**Work instructions:** Output the records exactly as they appear, with no pictures included.

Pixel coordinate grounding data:
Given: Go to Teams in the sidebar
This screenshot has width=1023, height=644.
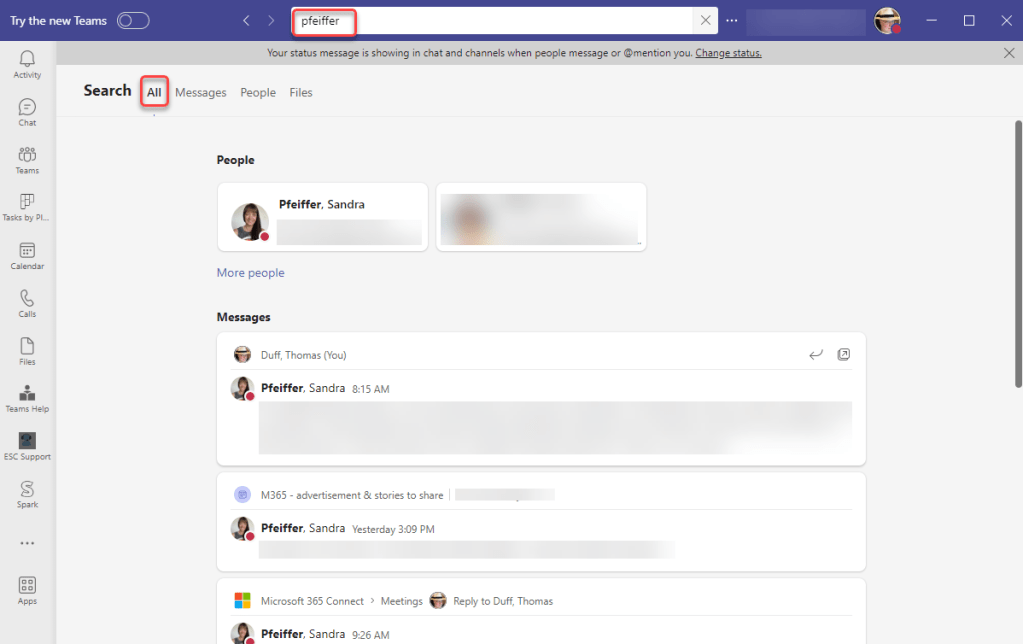Looking at the screenshot, I should coord(27,160).
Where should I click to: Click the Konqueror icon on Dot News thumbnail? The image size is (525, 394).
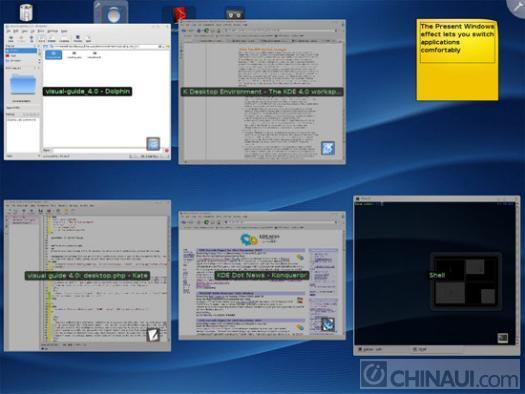tap(327, 324)

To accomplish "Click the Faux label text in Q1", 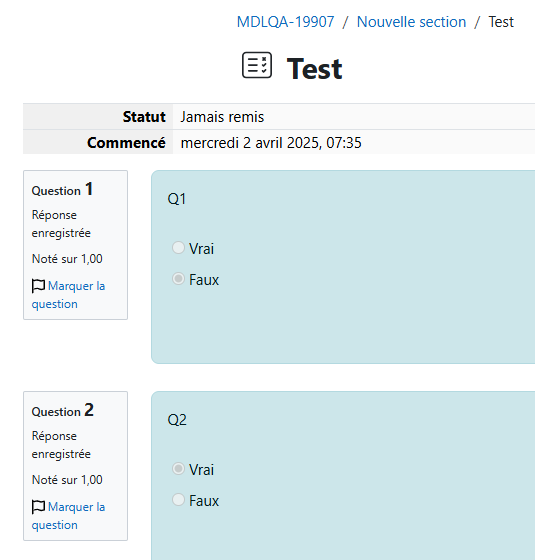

**Output for this task:**
Given: Go to Teams in the sidebar
This screenshot has width=1023, height=644.
Looking at the screenshot, I should coord(27,160).
Where should I click to: Click the Konqueror icon on Dot News thumbnail? The image size is (525, 394).
tap(327, 324)

To accomplish "Click the Faux label text in Q1", 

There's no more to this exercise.